Tim Davis

Sales Engineer

Modular

Sales EngineerBalancedEnterpriseRemote📍 Remote
Deal Size: $50K-$1M+ ACV
Sales Cycle: 2-8 months
Posted by Tim Davis

Overview

You're the technical expert who proves Modular's platform actually delivers on performance and portability promises. You run POCs in customer environments, benchmark inference speed, and answer deep technical questions about MLIR, GPU optimization, and model serving. Post-BentoML acquisition, you're now demoing the full stack (Mojo/MAX optimization + BentoML serving).


Role Snapshot

AspectDetails
Role TypePre-sales Sales Engineer (POC-heavy)
Sales MotionSupporting AEs on mid-market and enterprise deals
Deal ComplexityHighly technical - ML engineers evaluating infrastructure
Sales Cycle2-8 months depending on customer segment
Deal SizeYou support $50K-$1M+ deals
Quota (est.)Measured on deals influenced, not personal quota (likely $4-6M influenced ARR)

Company Context

Stage: Series B (315 employees)

Size: 315 employees

Growth: Just acquired BentoML - you're now responsible for demoing both optimization (Mojo/MAX) and serving layers

Market Position: Category creator - you're explaining new concepts (AI compute hypervisor, hardware portability) to customers


GTM Reality

SE to AE Ratio: Likely 1:3-4 (one SE supports 3-4 AEs), so you're juggling 8-12 active POCs at a time

Demo Frequency: 5-8 technical demos per week, plus 2-3 active POCs running in customer environments

POC Success Rate: Probably 40-50% of POCs convert to deals - technical validation passes, but budget/timing kills some


Competitive Landscape

Technical Objections You'll Handle:

  • "How is this different from TensorRT/Triton?" (NVIDIA's native optimization)
  • "We're already using BentoML OSS - what's different in paid version?"
  • "Can you really deliver cross-hardware performance?" (skepticism on AMD support)
  • "What's the migration path from our current serving layer?"
  • "Show me the benchmarks on OUR models with OUR data" (custom POC requirements)

Your Win Themes:

  • Live performance demos showing 2-3x speedup on their actual workloads
  • Deploying in their BYOC environment to prove security/compliance
  • Running same model on NVIDIA and AMD to prove portability
  • Showing engineering time savings (less infrastructure code to maintain)

What You'll Actually Do

Time Breakdown

POCs & Technical Validation (40%) | Demos & Discovery (30%) | Internal Prep (20%) | Customer Support (10%)

Key Activities

  • Running technical discovery calls: You're on early sales calls asking questions about their ML stack - what frameworks (PyTorch, TensorFlow), what models (LLMs, embeddings, vision), what inference volume, what hardware (NVIDIA GPUs, which generation), current serving setup. You're taking notes for POC scoping.

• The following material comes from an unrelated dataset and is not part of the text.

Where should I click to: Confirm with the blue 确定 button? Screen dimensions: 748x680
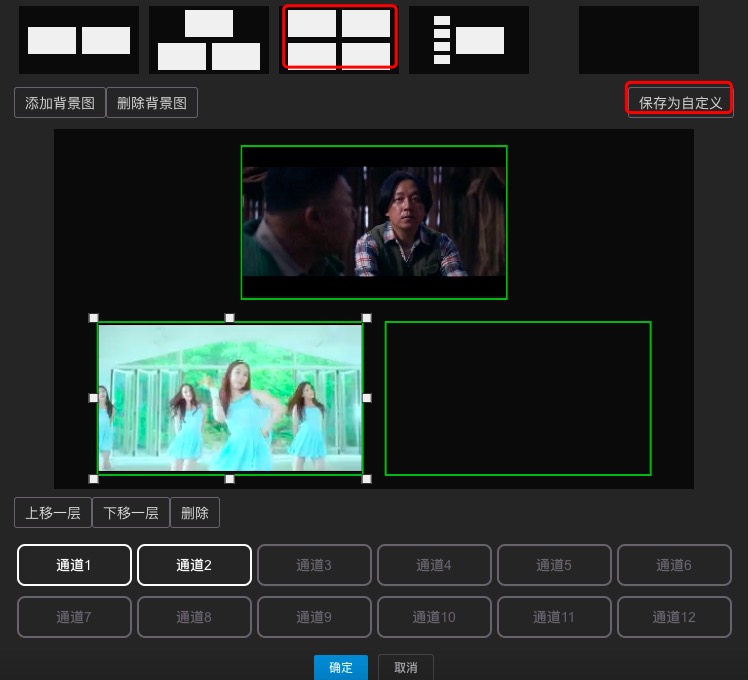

  • Delivering product demos: You're screen-sharing and walking through Modular's platform - showing how to deploy a model with Mojo/MAX, how BentoML serving works, how to configure for different hardware. Demos are 45-60 minutes with lots of technical Q&A from ML engineers.

  • Scoping and executing POCs: You're defining success criteria with the customer ("2x throughput improvement" or "sub-100ms p99 latency"), getting access to their cloud environment or VPC, deploying Modular, running their actual models, and producing benchmark reports. POCs take 2-6 weeks and you're managing 2-3 simultaneously.

  • Troubleshooting technical issues: During POCs, things break - CUDA version mismatches, model compilation errors, infrastructure access issues. You're debugging with customers' ML engineers, working with your product/engineering team to fix bugs, and unblocking deployments.

  • Building custom demos and POC environments: Between customer meetings, you're maintaining demo infrastructure, updating benchmarks for new product releases, and building repeatable POC templates for common use cases (LLM serving, recommendation engines, etc.).

  • Answering deep technical questions: Prospects ask about MLIR compiler internals, how Mojo handles memory management, performance on AMD MI250 vs NVIDIA A100, how BentoML's autoscaling works under the hood. You need to know this stuff or find answers quickly.


The Honest Reality

What's Hard

  • POCs are unpredictable and time-consuming: You think a POC will take 2 weeks, but customer's ML engineer is busy for 3 weeks, then their infrastructure team takes another week to grant VPC access, then you find a compatibility issue with their CUDA version. POCs routinely take 2x longer than planned.

  • You're explaining cutting-edge tech that's not widely understood: Mojo is new. Many ML engineers haven't heard of MLIR. You're educating people on concepts while also trying to prove value. Lots of "wait, explain that again" in demos.

  • Post-POC, you don't control the deal: You can prove 3x performance improvement, but the deal still dies in procurement or because they decide to wait until next quarter. You did your job perfectly, but the AE couldn't close.

  • Customer environments are messy: Every enterprise has a unique ML infrastructure snowflake. You're dealing with custom Docker images, legacy CUDA versions, weird networking constraints, and security policies that block everything. POCs involve a lot of environment wrangling.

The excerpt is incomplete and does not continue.